Python and Regular Expressions

Charles C.Sanders at DeleteThis.Bom.GOV.AU
Thu Apr 8 14:02:39 CEST 2010


"Nobody" <nobody at nowhere.com> wrote in message 
news:pan.2010.04.08.10.12.59.594000 at nowhere.com...
> On Wed, 07 Apr 2010 18:25:36 -0700, Patrick Maupin wrote:
>
>>> Regular expressions != Parsers
>>
>> True, but lots of parsers *use* regular expressions in their
>> tokenizers.  In fact, if you have a pure Python parser, you can often
>> get huge performance gains by rearranging your code slightly so that
>> you can use regular expressions in your tokenizer, because that
>> effectively gives you access to a fast, specialized C library that is
>> built into practically every Python interpreter on the planet.
>
> Unfortunately, a typical regexp library (including Python's) doesn't allow
> you to match against a set of regexps, returning the index of which one
> matched.

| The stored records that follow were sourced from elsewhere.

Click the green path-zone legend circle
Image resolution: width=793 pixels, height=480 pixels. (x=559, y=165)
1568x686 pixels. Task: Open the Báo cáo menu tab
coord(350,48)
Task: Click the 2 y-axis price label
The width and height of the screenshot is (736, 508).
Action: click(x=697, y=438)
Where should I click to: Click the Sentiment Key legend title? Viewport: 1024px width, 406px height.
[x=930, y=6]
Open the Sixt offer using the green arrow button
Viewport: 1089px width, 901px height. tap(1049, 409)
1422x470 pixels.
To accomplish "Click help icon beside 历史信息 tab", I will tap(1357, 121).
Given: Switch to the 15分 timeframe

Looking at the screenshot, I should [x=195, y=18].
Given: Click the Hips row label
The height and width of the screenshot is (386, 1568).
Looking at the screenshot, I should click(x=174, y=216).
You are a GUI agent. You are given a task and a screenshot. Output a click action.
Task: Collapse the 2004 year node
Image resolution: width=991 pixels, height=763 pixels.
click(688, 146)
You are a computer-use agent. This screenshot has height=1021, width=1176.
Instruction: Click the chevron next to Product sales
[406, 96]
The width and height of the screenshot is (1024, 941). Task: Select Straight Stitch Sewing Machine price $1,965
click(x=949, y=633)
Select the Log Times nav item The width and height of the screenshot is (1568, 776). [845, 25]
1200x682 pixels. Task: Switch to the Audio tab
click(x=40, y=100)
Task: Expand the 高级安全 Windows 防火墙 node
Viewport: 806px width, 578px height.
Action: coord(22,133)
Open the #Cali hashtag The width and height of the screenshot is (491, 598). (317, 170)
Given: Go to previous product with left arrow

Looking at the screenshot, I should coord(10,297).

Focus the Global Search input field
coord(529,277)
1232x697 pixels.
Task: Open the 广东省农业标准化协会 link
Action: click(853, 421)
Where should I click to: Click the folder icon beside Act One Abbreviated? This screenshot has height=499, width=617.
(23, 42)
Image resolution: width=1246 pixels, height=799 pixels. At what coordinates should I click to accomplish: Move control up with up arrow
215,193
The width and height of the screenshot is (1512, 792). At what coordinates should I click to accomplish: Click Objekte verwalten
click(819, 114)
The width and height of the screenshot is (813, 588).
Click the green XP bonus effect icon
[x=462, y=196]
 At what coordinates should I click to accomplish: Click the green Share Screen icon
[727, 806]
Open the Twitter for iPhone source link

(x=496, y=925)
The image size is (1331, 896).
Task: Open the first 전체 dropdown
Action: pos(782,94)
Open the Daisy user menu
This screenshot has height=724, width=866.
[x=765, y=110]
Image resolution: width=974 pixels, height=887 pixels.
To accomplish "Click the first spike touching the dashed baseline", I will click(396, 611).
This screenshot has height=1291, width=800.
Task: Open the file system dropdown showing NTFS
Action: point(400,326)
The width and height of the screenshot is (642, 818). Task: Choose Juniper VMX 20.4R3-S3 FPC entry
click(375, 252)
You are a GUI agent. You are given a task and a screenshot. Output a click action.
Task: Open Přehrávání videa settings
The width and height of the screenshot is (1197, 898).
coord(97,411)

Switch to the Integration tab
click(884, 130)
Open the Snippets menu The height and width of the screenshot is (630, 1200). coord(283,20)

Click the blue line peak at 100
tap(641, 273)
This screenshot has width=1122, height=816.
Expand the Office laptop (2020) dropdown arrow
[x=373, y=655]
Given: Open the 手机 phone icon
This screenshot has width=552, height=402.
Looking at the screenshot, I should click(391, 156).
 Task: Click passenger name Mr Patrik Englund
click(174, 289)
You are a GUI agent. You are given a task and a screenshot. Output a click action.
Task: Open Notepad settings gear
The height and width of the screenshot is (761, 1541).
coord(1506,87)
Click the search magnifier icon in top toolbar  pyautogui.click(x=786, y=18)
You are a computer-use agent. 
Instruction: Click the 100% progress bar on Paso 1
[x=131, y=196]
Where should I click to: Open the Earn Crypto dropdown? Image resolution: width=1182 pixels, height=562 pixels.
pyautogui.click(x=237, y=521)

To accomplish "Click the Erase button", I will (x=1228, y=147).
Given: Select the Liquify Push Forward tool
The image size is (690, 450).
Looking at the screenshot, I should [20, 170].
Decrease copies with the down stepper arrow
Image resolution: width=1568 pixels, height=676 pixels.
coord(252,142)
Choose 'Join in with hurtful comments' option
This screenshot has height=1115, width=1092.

Which is what you really want for a tokeniser.
>
[snip]

Really !,
 I am only a python newbie, but what about ...

import re
rr = [
  ( "id",    '([a-zA-Z][a-zA-Z0-9]*)' ),
  ( "int",   '([+-]?[0-9]+)' ),
  ( "float", '([+-]?[0-9]+\.[0-9]*)' ),
  ( "float", '([+-]?[0-9]+\.[0-9]*[eE][+-]?[0-9]+)' )
]
tlist = [ t[0] for t in rr ]
pat = '^ *(' + '|'.join([ t[1] for t in rr ]) + ') *$'
p = re.compile(pat)

ss = [ ' annc', '1234', 'abcd', '  234sz ', '-1.24e3', '5.' ]
for s in ss:
  m = p.match(s)
  if m:
    ix = [ i-2 for i in range(2,6) if m.group(i) ]
    print "'"+s+"' matches and has type", tlist[ix[0]]
  else:
    print "'"+s+"' does not match"

output:
' annc' matches and has type id
'1234' matches and has type int
'abcd' matches and has type id
'  234sz ' does not match
'-1.24e3' matches and has type float
'5.' matches and has type float

seems to me to match a (small) set of regular expressions and
indirectly return the index of the matched expression, without
doing a sequential loop over the regular expressions.

Of course there is a loop over the reults of the match to determine
which sub-expression matched, but a good regexp library (which
I presume Python has) should match the sub-expressions without
looping over them. The techniques to do this were well known in
the 1970's when the first versons of lex were written.

Not that I would recommend tricks like this. The regular
expression would quickly get out of hand for any non-trivial
list of regular expresssions to match.